Bond gets one shot with a laser -- one shot -- and if he misses, a whole population will be wiped out. 

Moore is terrific in this particular sequence, which nicely reminds us of the responsibilities Bond must often face.  The scene is shot well too, with extreme-close-ups of Bond’s sweaty face as he blocks out all other stimuli and attempts to concentrate on his target.  John Barry’s tense score also helps to forge a moment of remarkable suspense.





It’s just too bad that this highly-effective moment follows a scene -- set in maudlin slow-motion -- with Jaws and the diminutive love his life reuniting.

It’s a shame that Moonraker so often goes for the easy laugh when the film clearly could have stretched for a more cerebral brand of humor.

For example, the movie has a lot of fun aping the “space craze” of the 1970s, and it could have stuck, perhaps to that notion.  In one instance, the three-note overture to 2001: A Space Odyssey is sounded (during Drax’s pheasant hunting expedition), and the key code to his secret lab is Close Encounter’s famous five-note “greeting.”  Those are funny -- and quickly passing -- touches, which don’t undercut character or drama.  We get the joke, but they don’t take us out of the film’s reality.

Perhaps the more legitimate gripe against Moonraker is that circus atmosphere I mentioned earlier.

James Bond as a consistent, human character is nearly lost in the film, and he’s much more like a jolly ring-master encountering a series of loosely-related perils and stunts. This epic, cartoon approach is fun and entertaining, to be certain -- and swashbuckling fun was the name of the game in the immediate-post Star Wars film boomlet -- but there’s also the feel that the 007 saga has run too far afield of realism or verisimilitude.

If Moonraker’s tone is wobbly, I can find absolutely nothing negative to say about the film’s stunning production design and visual effects. Everything on these fronts is top-notch.  In fact, Moonraker launched the space shuttle two years before the American space program did, and really nailed the opticals of that event.

There’s not a single moment of Derek Meddings’ work that tips one off that these are models, and not genuine spaceship launches. 





So…I love Moonraker…and I don’t love Moonraker.

It’s a big, fun, spectacular movie, and yet, at the same time, it loses track of the reasons why we like watching James Bond in the first place. It lunges into cheap laughs when, as we see from certain scenes, it could have sought out tremendous suspense instead.

For Your Eyes Only premiered in 1981, and that (excellent) film re-grounded James Bond in wonderful ways, in my opinion. It featured a much more human, rough tone, one much more in keeping with the era of From Russia with Love (1963). That’s my favorite Roger Moore Bond Film.

But there were no space shuttles or laser beams to enjoy, either…

1 comment:

  1. Anonymous12:49 PM

    Glad you mentioned "Moonraker" in the context of 1979. As with certain other years (such as 1982), it's fondly remembered for the big sci-fi films. Even kids knew to expect a certain amount of jokiness going into "Moonraker". Some of the humor went over my head at the time, I couldn't understand why people were laughing when Dr.Goodhead announced her name (I thought her name conveyed that she was a brilliant scientist).

# What the task requires:
Write out everything in the Moonraker review from "Glad you mentioned" down to "a brilliant scientist).", word for word. The data bears no relation to the Moonraker review.

# Source material:
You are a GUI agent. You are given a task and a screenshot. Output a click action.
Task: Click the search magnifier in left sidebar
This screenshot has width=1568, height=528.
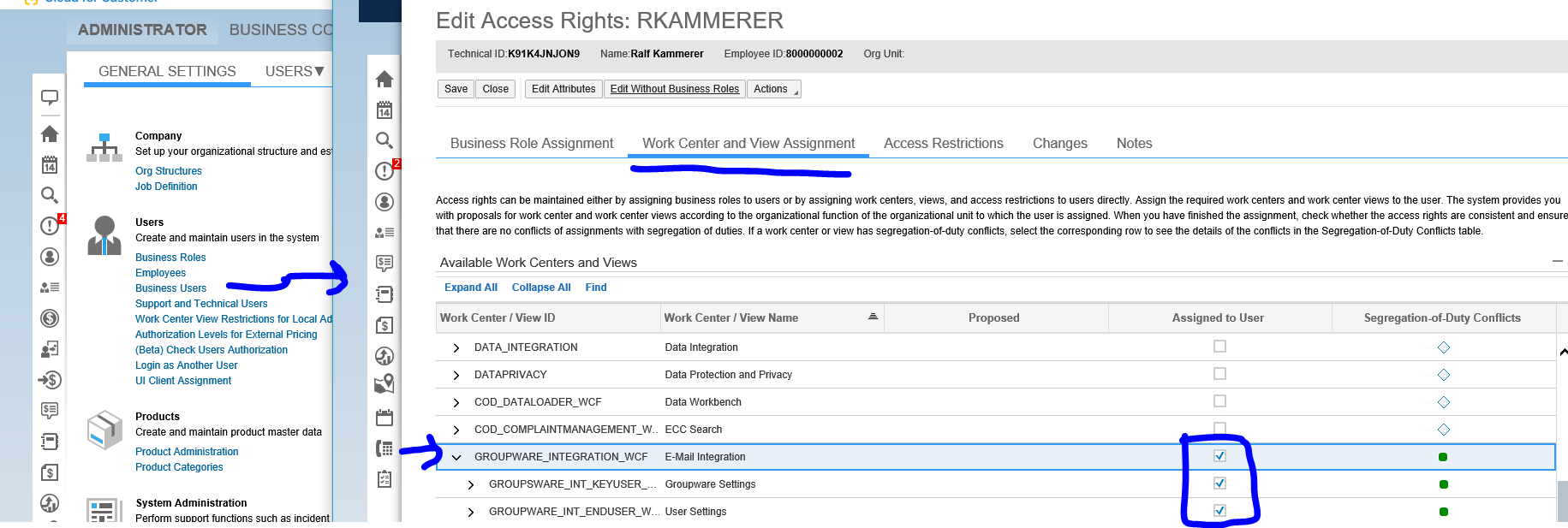pos(50,195)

# Solution for this task:
Glad you mentioned "Moonraker" in the context of 1979. As with certain other years (such as 1982), it's fondly remembered for the big sci-fi films. Even kids knew to expect a certain amount of jokiness going into "Moonraker". Some of the humor went over my head at the time, I couldn't understand why people were laughing when Dr.Goodhead announced her name (I thought her name conveyed that she was a brilliant scientist).